Carter, who has also done studies on poverty dynamics, believes more instruments should be made available to poor people globally so that they can engineer their own economic advancement.

“The first paper I read quite some years ago was called ‘Can’t Get Ahead For Falling Behind?’, so the idea was if you’re trying to advance economically, but you’re constantly hit by shocks, then it becomes very difficult to get ahead, so it’s that kind of thinking that got me interested, particularly in thinking about tools like insurance that help people manage shocks,” he explained.

Carter is part of a team wrapping up a five-year analysis of a programme in Kenya, where they have found that a “one-time push helps people improve their living standards by 25 to 30 per cent”.

“Those kinds of programmes have often been found, if studied carefully, to be very effective … . It’s really quite a substantial change in people’s lives from a one-off intervention,” the researcher noted.

“One of things that we’ve noticed is, depending on where you are, if you can facilitate people moving ahead, but if, in fact, they’re constantly being hit by shocks – by droughts or floods or whatever it may be – they can easily fall back to where they were,” he said.

Emily Adams, Eastern and Southern Africa science coordination lead, whose area of expertise is mostly in index-based insurance in Southern Africa, believes her work may be applicable globally.
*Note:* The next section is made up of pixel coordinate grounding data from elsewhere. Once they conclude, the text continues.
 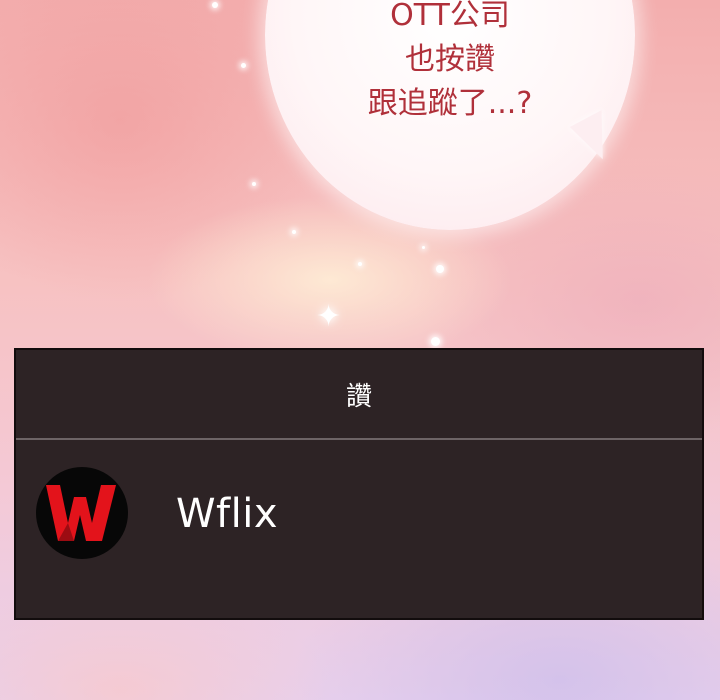 I want to click on dialog-header: 讚, so click(x=359, y=394).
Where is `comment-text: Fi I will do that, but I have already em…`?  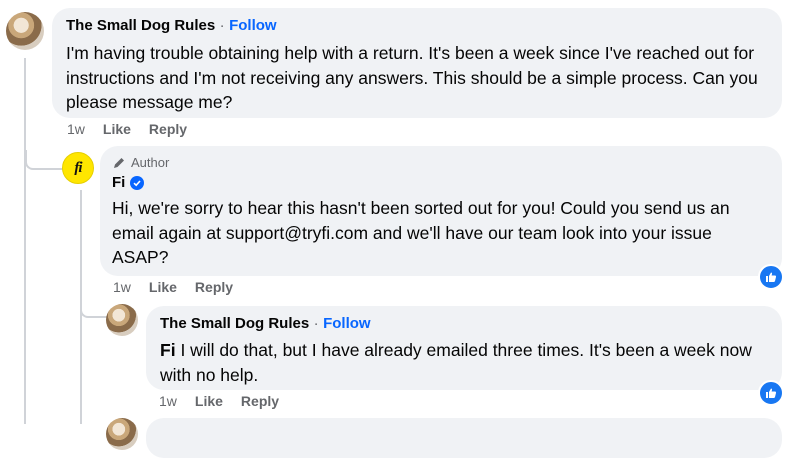
comment-text: Fi I will do that, but I have already em… is located at coordinates (463, 362).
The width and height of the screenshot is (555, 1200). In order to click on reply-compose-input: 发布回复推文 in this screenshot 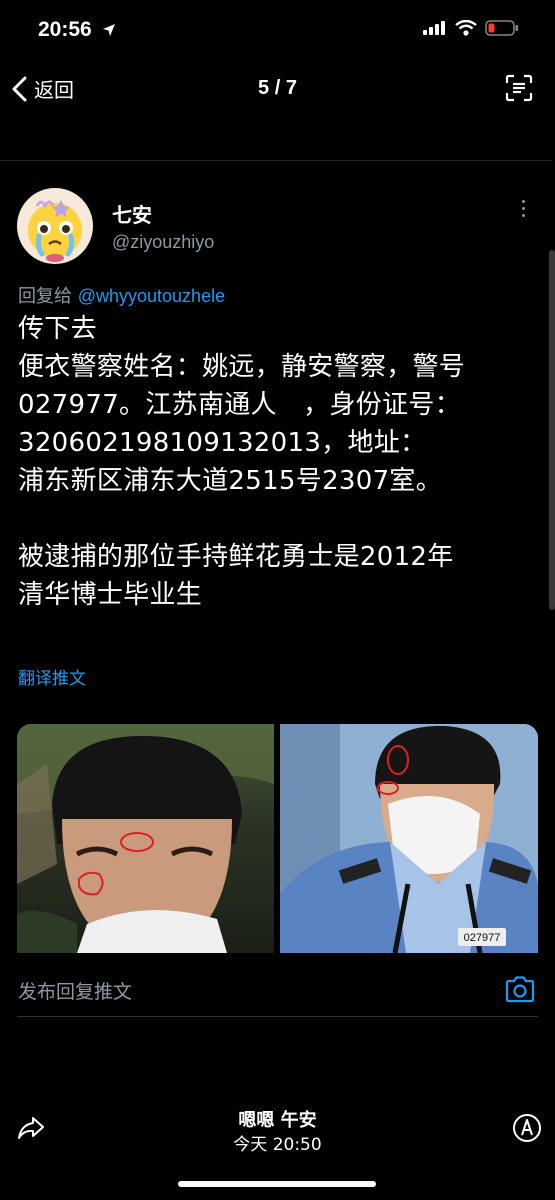, I will do `click(75, 990)`.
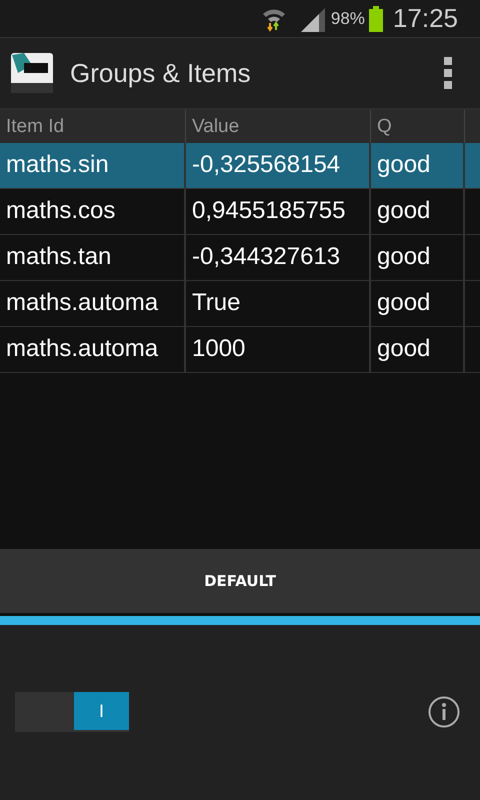 The height and width of the screenshot is (800, 480). What do you see at coordinates (93, 166) in the screenshot?
I see `table-cell: maths.sin` at bounding box center [93, 166].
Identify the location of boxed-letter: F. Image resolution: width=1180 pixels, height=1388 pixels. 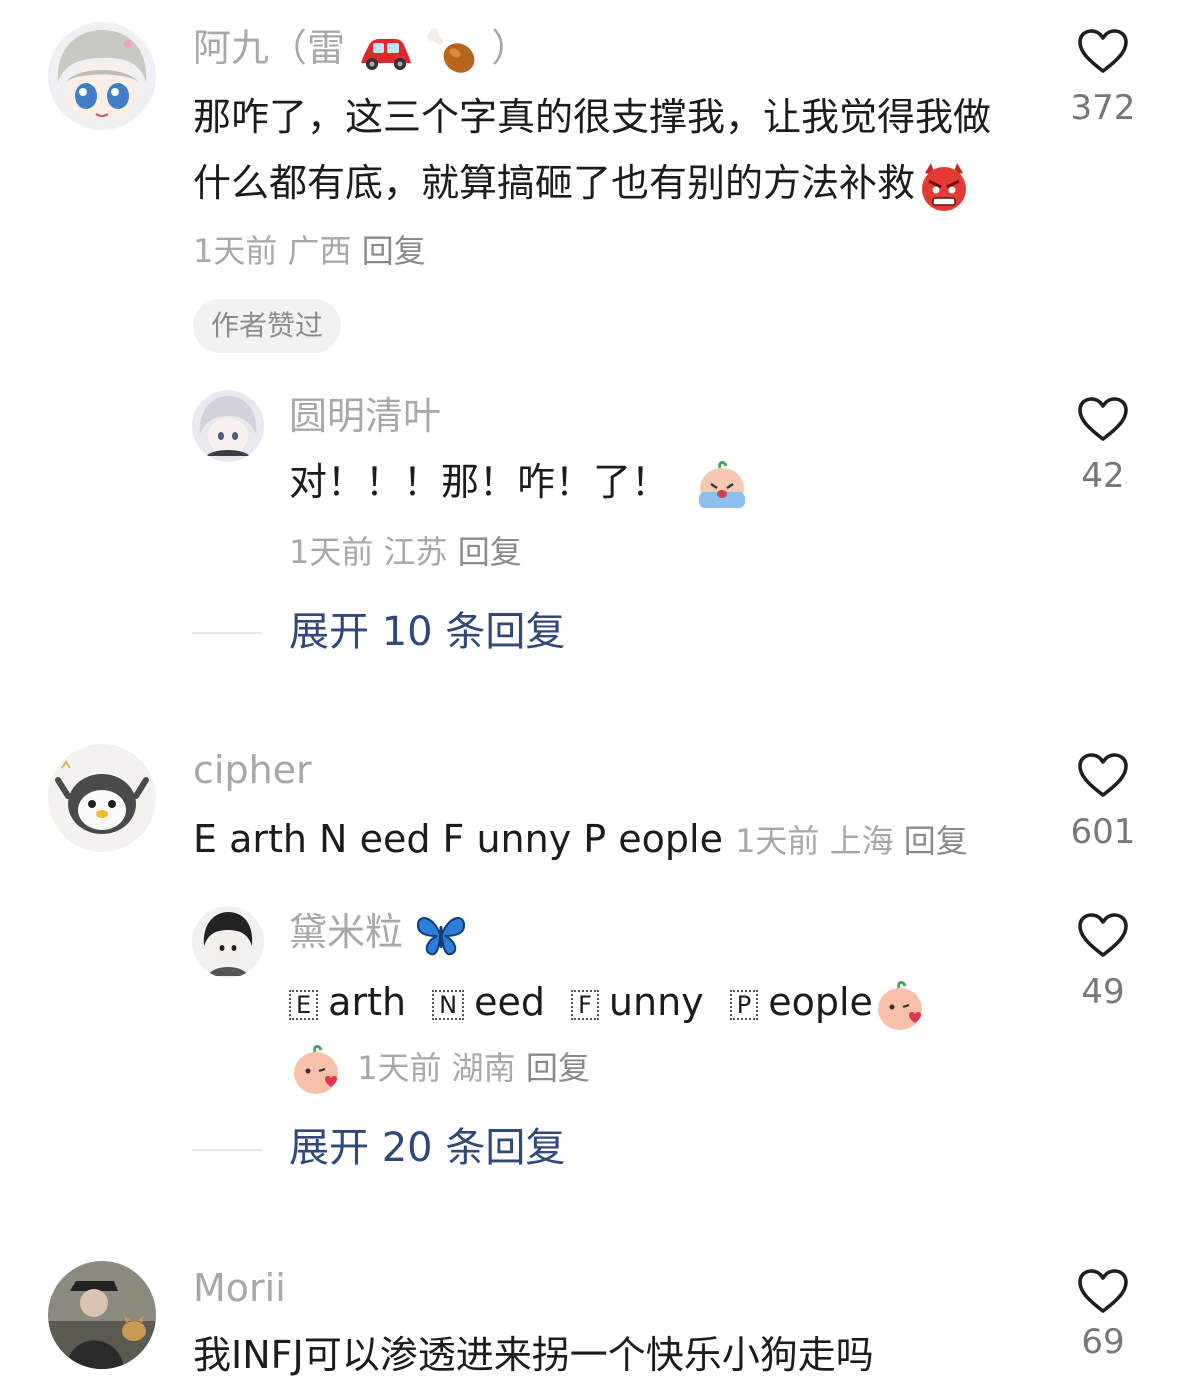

She said some of the main takeaways is that “you shouldn’t just be making assumptions that your products are helpful to everyone; that a lot of times building a product – whether insurance or otherwise – may be leaving people behind”.

“ ... So my work, broadly speaking, is to break that bias of assumption and really figure out what women and different types of other maybe minority groups need in order to be more empowered, more successful, have better relationships with the environment, things like that,” Adams told The Gleaner.

“Women in Eastern and Southern Africa tend to be very active participants in the agricultural sector, but for many different reasons, [rather] than traditional agricultural practice of growing something to take into market, they’re growing crops for their families; maybe trading with people in their villages, but not actively selling off tonnes and tonnes of whatever they’re growing,” said Adams.

“So I want to help to make sure that those women are also protected by insurance and that if they face losses or suffer droughts or floods or other catastrophes, that doesn’t affect the ability for them to feed their families.”

Carter and Adams made presentations at a parallel session targeting index-based insurance to protect women’s assets. This session examined how people globally should envision gender-sensitive inclusive insurance so that women may also reap the rewards of such protection.

A roundtable discussion followed that focused on several initiatives being conducted in Africa that showcase innovative ways to rethink insurance, which not only speak to women as an immense emerging market, but to truly make insurance an effective tool for protecting their families from shocks.